Dataset excerpt:
◆ ◆ ◆ ◆ ◆ ◆ ◆

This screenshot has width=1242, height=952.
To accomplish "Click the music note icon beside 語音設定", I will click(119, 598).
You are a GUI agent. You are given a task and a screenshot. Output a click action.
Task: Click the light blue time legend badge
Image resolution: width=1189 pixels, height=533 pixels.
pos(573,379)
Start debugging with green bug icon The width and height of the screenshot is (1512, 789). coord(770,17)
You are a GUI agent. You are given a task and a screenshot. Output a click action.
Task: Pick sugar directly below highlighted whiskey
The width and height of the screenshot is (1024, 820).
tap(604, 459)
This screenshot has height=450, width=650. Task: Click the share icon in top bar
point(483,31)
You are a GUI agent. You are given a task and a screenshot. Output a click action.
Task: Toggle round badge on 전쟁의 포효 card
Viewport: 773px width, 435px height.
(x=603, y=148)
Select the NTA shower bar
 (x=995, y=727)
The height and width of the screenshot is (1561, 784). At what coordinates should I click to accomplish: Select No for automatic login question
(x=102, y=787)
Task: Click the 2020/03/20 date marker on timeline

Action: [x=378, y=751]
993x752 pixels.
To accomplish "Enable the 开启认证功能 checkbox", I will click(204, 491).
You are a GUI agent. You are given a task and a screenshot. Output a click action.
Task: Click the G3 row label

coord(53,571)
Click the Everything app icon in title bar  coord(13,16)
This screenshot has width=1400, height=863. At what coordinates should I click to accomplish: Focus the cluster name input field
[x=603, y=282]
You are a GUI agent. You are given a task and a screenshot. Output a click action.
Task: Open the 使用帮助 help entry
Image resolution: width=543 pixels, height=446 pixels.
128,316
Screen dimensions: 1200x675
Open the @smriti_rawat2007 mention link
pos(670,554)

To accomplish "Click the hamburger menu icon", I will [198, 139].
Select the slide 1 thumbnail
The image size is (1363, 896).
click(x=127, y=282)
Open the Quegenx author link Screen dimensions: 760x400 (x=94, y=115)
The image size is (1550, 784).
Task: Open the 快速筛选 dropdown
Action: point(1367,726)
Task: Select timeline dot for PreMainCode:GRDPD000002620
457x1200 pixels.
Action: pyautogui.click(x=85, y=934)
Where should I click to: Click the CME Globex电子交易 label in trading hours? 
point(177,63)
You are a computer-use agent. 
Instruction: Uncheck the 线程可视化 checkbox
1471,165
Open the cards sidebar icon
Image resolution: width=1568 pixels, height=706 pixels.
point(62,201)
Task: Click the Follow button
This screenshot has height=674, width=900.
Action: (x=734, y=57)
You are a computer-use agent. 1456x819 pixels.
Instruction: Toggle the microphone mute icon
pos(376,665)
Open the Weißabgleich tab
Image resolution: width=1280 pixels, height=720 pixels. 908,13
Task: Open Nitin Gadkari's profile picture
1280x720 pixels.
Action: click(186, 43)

◆ ◆ ◆ ◆ ◆ ◆ ◆

Task -> Copy the data above word for word.

Reply to the task ->
This screenshot has width=1242, height=952.
To accomplish "Click the music note icon beside 語音設定", I will click(119, 598).
You are a GUI agent. You are given a task and a screenshot. Output a click action.
Task: Click the light blue time legend badge
Image resolution: width=1189 pixels, height=533 pixels.
pos(573,379)
Start debugging with green bug icon The width and height of the screenshot is (1512, 789). coord(770,17)
You are a GUI agent. You are given a task and a screenshot. Output a click action.
Task: Pick sugar directly below highlighted whiskey
The width and height of the screenshot is (1024, 820).
tap(604, 459)
This screenshot has height=450, width=650. Task: Click the share icon in top bar
point(483,31)
You are a GUI agent. You are given a task and a screenshot. Output a click action.
Task: Toggle round badge on 전쟁의 포효 card
Viewport: 773px width, 435px height.
(x=603, y=148)
Select the NTA shower bar
 (x=995, y=727)
The height and width of the screenshot is (1561, 784). At what coordinates should I click to accomplish: Select No for automatic login question
(x=102, y=787)
Task: Click the 2020/03/20 date marker on timeline

Action: [x=378, y=751]
993x752 pixels.
To accomplish "Enable the 开启认证功能 checkbox", I will click(204, 491).
You are a GUI agent. You are given a task and a screenshot. Output a click action.
Task: Click the G3 row label

coord(53,571)
Click the Everything app icon in title bar  coord(13,16)
This screenshot has width=1400, height=863. At what coordinates should I click to accomplish: Focus the cluster name input field
[x=603, y=282]
You are a GUI agent. You are given a task and a screenshot. Output a click action.
Task: Open the 使用帮助 help entry
Image resolution: width=543 pixels, height=446 pixels.
128,316
Screen dimensions: 1200x675
Open the @smriti_rawat2007 mention link
pos(670,554)

To accomplish "Click the hamburger menu icon", I will [198, 139].
Select the slide 1 thumbnail
The image size is (1363, 896).
click(x=127, y=282)
Open the Quegenx author link Screen dimensions: 760x400 (x=94, y=115)
The image size is (1550, 784).
Task: Open the 快速筛选 dropdown
Action: point(1367,726)
Task: Select timeline dot for PreMainCode:GRDPD000002620
457x1200 pixels.
Action: pyautogui.click(x=85, y=934)
Where should I click to: Click the CME Globex电子交易 label in trading hours? 
point(177,63)
You are a computer-use agent. 
Instruction: Uncheck the 线程可视化 checkbox
1471,165
Open the cards sidebar icon
Image resolution: width=1568 pixels, height=706 pixels.
point(62,201)
Task: Click the Follow button
This screenshot has height=674, width=900.
Action: (x=734, y=57)
You are a computer-use agent. 1456x819 pixels.
Instruction: Toggle the microphone mute icon
pos(376,665)
Open the Weißabgleich tab
Image resolution: width=1280 pixels, height=720 pixels. 908,13
Task: Open Nitin Gadkari's profile picture
1280x720 pixels.
Action: click(186, 43)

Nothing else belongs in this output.